====== Excerto da fonte ======

Com uma infinidade de “talentos” pululando por aí, torna-se difícil
definir (e comunicar) o que há de especial num talento, por que devemos admirá-lo,
que proveito há (para nós e para a comunidade) em nos submetermos ao dom dos
outros. A criatividade tornou-se um assunto relativizável, do âmbito da
democracia e do gosto ou opinião maioritários. A qualidade do que se produz é,
pois, afectada por este ambiente.
Nas escolas, os miúdos quase deixaram de ser instigados a descobrir a
beleza que outros produziram ou produzem. A palavra de ordem é fazer de cada
aluno um artista e colocá-lo, literalmente, no palco que supostamente lhe
pertence, com cumplicidade e gáudio das famílias. O défice de público em
Portugal, com causas anteriores talvez na falta de instrução e na baixa
condição económica da comunidade, continuou o seu caminho por aqui. Só a ignorância
ou a fé cega podem convencer alguém de que, de tanto frequentarem o palco, as
crianças vão gostar de estar na plateia.
Compreendo que para a esquerda (bem, para alguma esquerda) seja difícil
aceitar a autoridade, defender a atitude passiva, mas é imperativo ultrapassar
o trauma, porque a arte o exige. Não há arte onde todos cantam e ninguém ouve.
Não há arte onde todos escrevem e ninguém lê. O que o mundo contemporâneo
precisa urgentemente é que se formem leitores e espectadores exigentes, não multidões
de “criativos” medíocres e inúteis. As escolas têm de começar a ensinar que os
gostos se discutem, ainda que não se imponham; têm de começar a ensinar a
ouvir, a ler e a compreender, a ver, a decifrar, a reter informação e a criticar
com base no cruzamento de dados e experiências.
É pateticamente comum em Portugal haver “pintores” que não frequentam museus,
galerias ou livros de arte; “escritores” que não leram nem tencionam ler; “músicos”

======

Detalhes do exercício.
Copie de novo o texto sobre a arte e as escolas, começando em "Compreendo que para" e seguindo até "dados e experiências.", e troque "leitores" por "ouvintes".

====== Dados brutos ======

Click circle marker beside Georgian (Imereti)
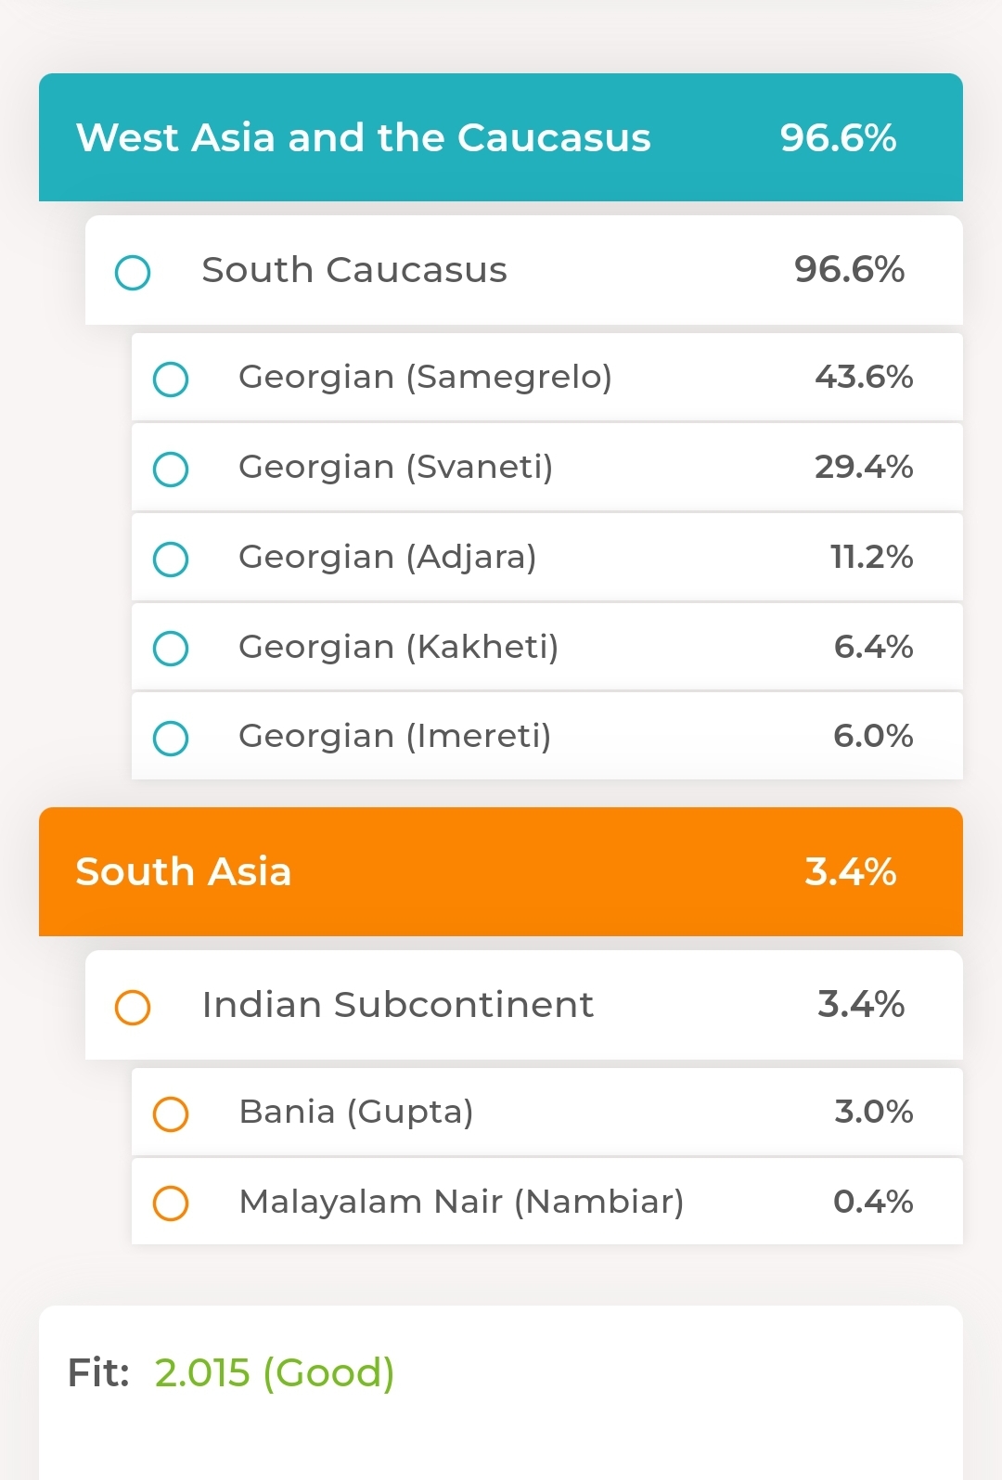1002x1480 pixels. tap(171, 739)
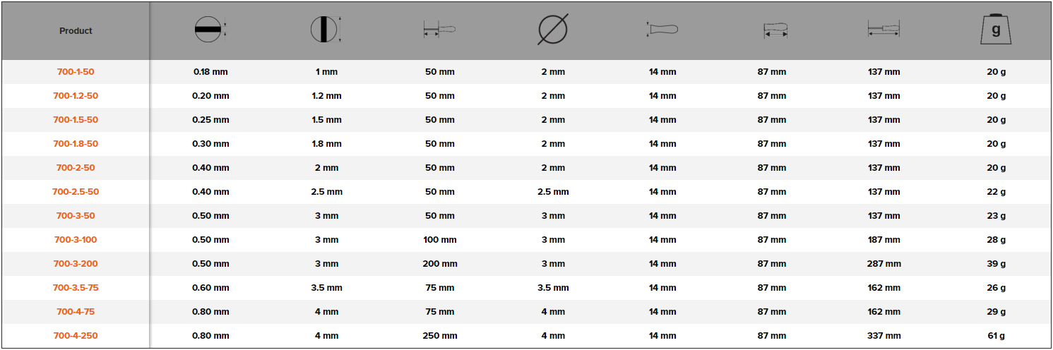Click the blade tip thickness icon

coord(210,30)
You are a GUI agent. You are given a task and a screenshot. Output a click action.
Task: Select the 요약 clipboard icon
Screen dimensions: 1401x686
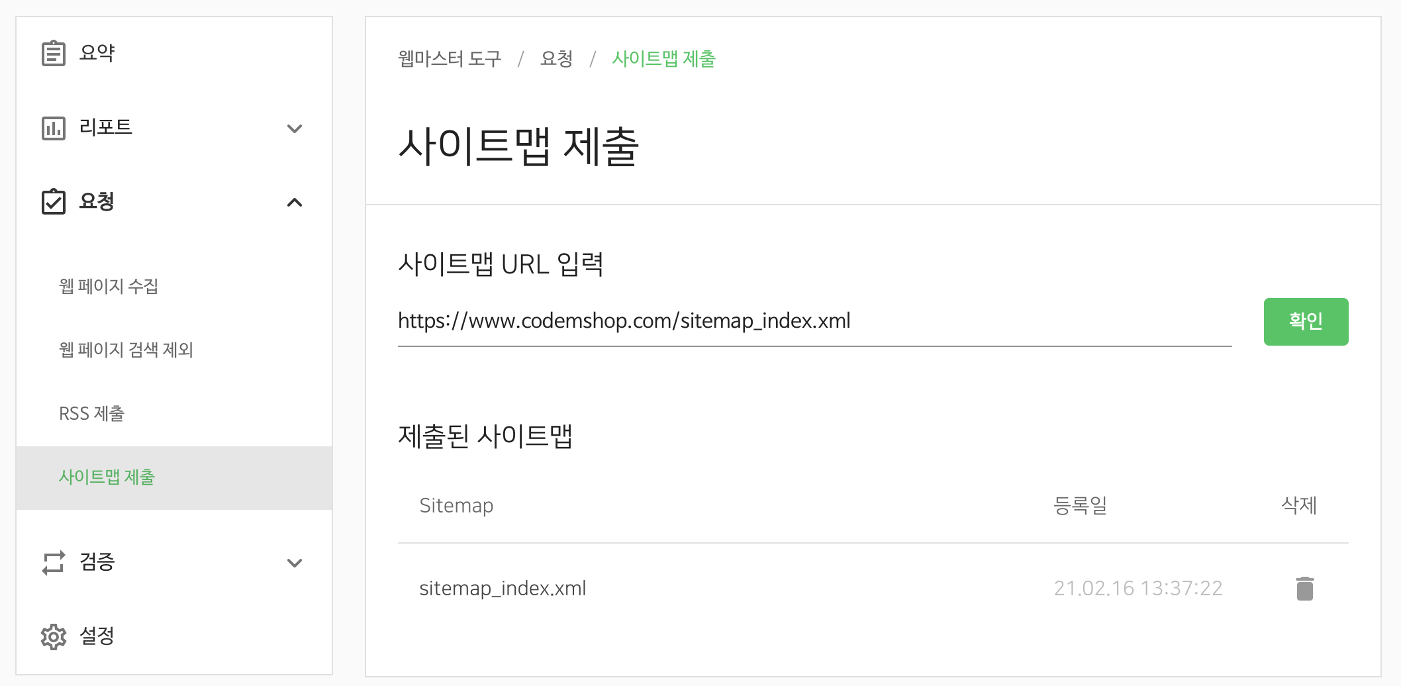[x=54, y=53]
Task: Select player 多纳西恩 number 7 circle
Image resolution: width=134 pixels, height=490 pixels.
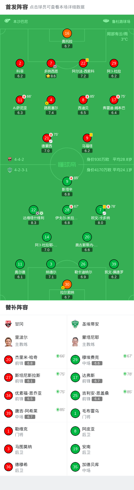Action: pyautogui.click(x=51, y=63)
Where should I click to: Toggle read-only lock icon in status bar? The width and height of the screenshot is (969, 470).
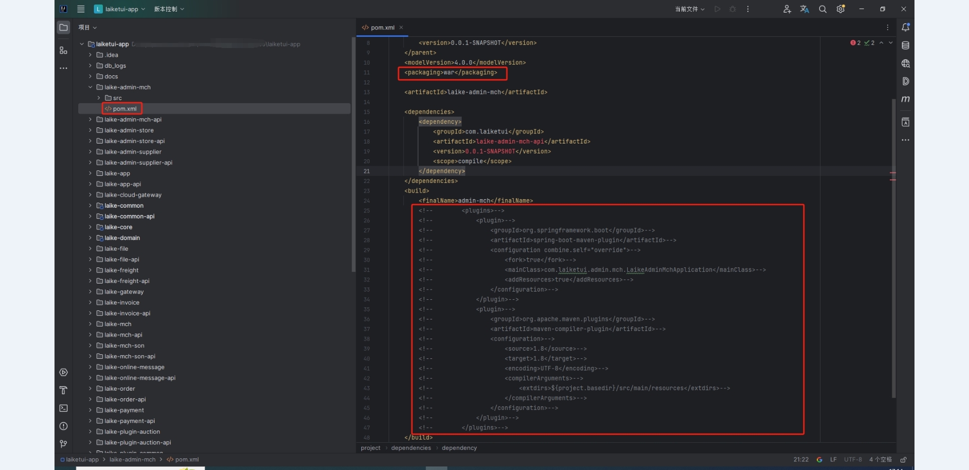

======

Resultado correto.
Compreendo que para a esquerda (bem, para alguma esquerda) seja difícil
aceitar a autoridade, defender a atitude passiva, mas é imperativo ultrapassar
o trauma, porque a arte o exige. Não há arte onde todos cantam e ninguém ouve.
Não há arte onde todos escrevem e ninguém lê. O que o mundo contemporâneo
precisa urgentemente é que se formem ouvintes e espectadores exigentes, não multidões
de “criativos” medíocres e inúteis. As escolas têm de começar a ensinar que os
gostos se discutem, ainda que não se imponham; têm de começar a ensinar a
ouvir, a ler e a compreender, a ver, a decifrar, a reter informação e a criticar
com base no cruzamento de dados e experiências.